2. The apparatus of claim 1, wherein the transmission line
comprises at least two conductors and has an end proximate the
resonator, and one of said conductors terminates in a stub which
extends beyond the end of the transmission line and lies adjacent
the resonator.
3. The apparatus of claim 2, wherein the transmission line has a
center conductor and a ground conductor coaxial with the center
conductor, the stub is continuous with the center conductor, and
the stub and the transmission line lie on opposing sides of a
planar conductive region that extends substantially perpendicularly
to the transmission line and is electrically continuous with the
ground conductor.
4. The apparatus of claim 3, wherein the resonator comprises a
toral body aligned coaxially with the stub.

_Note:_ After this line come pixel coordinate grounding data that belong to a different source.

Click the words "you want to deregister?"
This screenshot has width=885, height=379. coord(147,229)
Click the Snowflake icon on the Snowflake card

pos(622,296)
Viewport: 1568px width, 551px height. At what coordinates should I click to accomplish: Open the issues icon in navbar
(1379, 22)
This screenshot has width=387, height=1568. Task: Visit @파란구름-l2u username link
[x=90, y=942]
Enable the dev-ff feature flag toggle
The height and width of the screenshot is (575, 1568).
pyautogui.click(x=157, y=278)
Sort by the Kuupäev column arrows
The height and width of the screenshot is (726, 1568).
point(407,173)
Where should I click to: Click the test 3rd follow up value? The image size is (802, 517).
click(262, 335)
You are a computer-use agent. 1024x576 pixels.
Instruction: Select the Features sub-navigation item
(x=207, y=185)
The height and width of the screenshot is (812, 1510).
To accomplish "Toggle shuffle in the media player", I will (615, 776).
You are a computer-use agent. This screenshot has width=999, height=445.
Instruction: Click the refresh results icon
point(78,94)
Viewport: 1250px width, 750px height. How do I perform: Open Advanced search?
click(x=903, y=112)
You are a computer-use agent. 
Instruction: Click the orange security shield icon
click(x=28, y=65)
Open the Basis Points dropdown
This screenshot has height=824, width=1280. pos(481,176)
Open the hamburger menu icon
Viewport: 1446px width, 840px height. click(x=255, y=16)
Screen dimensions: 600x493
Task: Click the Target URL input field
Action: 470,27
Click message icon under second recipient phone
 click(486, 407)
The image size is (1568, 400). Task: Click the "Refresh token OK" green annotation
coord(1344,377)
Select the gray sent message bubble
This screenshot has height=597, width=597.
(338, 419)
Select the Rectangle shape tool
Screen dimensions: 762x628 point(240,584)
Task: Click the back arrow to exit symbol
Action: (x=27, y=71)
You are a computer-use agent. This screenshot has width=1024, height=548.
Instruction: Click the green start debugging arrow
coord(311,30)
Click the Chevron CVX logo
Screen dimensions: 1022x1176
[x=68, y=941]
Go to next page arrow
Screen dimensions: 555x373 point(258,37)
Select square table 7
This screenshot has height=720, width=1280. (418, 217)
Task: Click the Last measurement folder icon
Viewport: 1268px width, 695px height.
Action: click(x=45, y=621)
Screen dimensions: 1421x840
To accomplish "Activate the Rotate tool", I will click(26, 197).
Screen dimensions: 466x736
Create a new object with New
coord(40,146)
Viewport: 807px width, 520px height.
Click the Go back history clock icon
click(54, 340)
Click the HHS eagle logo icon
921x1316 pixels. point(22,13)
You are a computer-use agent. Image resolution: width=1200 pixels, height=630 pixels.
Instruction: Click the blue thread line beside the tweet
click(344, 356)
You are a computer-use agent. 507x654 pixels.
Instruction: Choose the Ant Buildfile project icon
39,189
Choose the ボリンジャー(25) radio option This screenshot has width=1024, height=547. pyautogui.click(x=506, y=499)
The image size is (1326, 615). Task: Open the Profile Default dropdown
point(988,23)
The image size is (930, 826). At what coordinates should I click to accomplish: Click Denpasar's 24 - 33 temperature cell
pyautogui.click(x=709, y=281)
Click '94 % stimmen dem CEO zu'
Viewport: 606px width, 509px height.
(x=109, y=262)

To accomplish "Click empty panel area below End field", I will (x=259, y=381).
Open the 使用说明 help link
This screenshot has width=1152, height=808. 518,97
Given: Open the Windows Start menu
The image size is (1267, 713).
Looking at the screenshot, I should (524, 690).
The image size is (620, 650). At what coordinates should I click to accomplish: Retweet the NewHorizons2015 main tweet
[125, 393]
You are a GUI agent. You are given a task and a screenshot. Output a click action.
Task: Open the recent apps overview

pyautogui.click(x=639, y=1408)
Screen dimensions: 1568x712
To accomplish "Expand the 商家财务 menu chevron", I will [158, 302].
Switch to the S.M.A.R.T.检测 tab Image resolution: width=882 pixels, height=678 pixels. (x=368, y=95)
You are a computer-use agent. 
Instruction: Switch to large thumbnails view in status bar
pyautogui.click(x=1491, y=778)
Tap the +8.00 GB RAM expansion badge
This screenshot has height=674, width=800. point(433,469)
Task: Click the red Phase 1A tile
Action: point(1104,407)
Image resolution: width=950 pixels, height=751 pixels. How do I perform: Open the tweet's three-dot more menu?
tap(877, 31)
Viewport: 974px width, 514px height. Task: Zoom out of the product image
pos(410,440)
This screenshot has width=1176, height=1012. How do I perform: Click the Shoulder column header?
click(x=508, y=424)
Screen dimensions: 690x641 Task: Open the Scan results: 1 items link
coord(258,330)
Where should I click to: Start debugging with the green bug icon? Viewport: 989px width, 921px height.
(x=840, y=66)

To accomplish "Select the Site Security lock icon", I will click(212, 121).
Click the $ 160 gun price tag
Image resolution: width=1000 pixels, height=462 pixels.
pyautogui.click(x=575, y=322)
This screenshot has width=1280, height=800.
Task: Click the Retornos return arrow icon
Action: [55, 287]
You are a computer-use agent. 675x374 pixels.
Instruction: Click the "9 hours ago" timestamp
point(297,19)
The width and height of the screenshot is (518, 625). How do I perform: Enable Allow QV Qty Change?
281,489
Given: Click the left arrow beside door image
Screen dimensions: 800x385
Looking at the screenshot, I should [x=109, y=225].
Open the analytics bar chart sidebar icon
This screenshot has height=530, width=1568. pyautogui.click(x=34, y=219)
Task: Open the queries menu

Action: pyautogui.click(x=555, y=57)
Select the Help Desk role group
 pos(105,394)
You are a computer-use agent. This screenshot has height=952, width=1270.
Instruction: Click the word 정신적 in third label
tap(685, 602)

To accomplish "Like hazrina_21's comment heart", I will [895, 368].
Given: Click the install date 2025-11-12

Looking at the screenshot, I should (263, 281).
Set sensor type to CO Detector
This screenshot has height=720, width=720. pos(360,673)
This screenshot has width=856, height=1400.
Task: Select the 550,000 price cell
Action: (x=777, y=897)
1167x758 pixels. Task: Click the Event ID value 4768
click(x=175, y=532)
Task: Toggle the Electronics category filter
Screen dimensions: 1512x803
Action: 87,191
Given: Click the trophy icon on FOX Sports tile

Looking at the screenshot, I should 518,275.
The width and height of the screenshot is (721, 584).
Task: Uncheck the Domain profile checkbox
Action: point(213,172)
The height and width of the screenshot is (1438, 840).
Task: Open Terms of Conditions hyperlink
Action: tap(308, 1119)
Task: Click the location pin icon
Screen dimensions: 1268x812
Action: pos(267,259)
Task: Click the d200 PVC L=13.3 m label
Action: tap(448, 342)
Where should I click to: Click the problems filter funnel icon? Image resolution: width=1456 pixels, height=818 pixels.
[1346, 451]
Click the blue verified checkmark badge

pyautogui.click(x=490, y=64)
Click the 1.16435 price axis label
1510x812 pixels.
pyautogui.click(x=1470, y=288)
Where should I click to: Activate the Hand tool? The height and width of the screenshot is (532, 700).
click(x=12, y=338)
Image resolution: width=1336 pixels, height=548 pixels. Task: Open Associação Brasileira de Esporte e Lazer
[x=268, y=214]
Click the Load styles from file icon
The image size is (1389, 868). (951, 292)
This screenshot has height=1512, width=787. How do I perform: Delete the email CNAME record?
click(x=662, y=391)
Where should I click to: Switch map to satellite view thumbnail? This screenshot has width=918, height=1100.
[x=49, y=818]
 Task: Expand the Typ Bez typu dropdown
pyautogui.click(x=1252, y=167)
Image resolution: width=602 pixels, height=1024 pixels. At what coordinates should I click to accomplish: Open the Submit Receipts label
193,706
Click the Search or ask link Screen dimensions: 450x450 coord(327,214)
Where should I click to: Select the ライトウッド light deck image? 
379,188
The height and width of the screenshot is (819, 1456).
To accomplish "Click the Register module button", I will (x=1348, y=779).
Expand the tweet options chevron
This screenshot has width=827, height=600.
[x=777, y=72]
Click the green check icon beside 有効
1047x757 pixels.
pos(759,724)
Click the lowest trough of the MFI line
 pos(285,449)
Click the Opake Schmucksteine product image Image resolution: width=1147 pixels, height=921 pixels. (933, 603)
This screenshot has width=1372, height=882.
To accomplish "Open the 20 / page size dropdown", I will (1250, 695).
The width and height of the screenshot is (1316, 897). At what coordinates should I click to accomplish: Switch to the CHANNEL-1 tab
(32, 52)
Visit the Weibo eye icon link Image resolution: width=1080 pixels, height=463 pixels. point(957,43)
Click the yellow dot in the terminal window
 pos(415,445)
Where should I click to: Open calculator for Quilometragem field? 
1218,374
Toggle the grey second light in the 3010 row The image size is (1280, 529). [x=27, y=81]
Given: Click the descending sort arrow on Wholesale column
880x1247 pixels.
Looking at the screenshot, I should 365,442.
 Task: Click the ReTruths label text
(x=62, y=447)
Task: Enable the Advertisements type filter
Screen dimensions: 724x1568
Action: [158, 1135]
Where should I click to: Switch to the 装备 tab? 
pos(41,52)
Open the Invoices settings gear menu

5. The apparatus of claim 2, wherein the transmission line is
disposed on a planar surface.
6. The apparatus of claim 5, wherein the transmission line
comprises a center conductor disposed between two ground
conductors, and the stub is continuous with the center
conductor.
7. The apparatus of claim 6, wherein the resonator comprises at
least one metallization pattern disposed on a planar surface.
8. The apparatus of claim 7, wherein the metallization pattern
comprises at least one pair of resonant structures disposed
symmetrically about the stub.
9. The apparatus of claim 7, wherein at least one said
metallization pattern is coplanar with the transmission line.
10. The apparatus of claim 7, wherein the resonator comprises a
stack of two or more metallization patterns occupying different
planes.
11. The apparatus of claim 7, wherein at least one said
metallization pattern comprises a ring-shaped structure.
12. The apparatus of claim 1, further comprising a ground plate
situated adjacent the resonator, and wherein: the transmission line
is a coaxial cable having an inner and an outer conductor, and the
outer conductor is electrically continuous with the ground plate;
the coaxial cable and the resonator lie on opposite sides of the
ground plate; proximate the resonator, the coaxial cable is
terminated by a stub which is continuous with the inner conductor,
said stub projecting through and beyond the ground plate such that
at least a portion of the stub lies adjacent the resonator.
13. The apparatus of claim 12, wherein the extent of the stub
beyond the ground plate is less than .lamda..sub.res.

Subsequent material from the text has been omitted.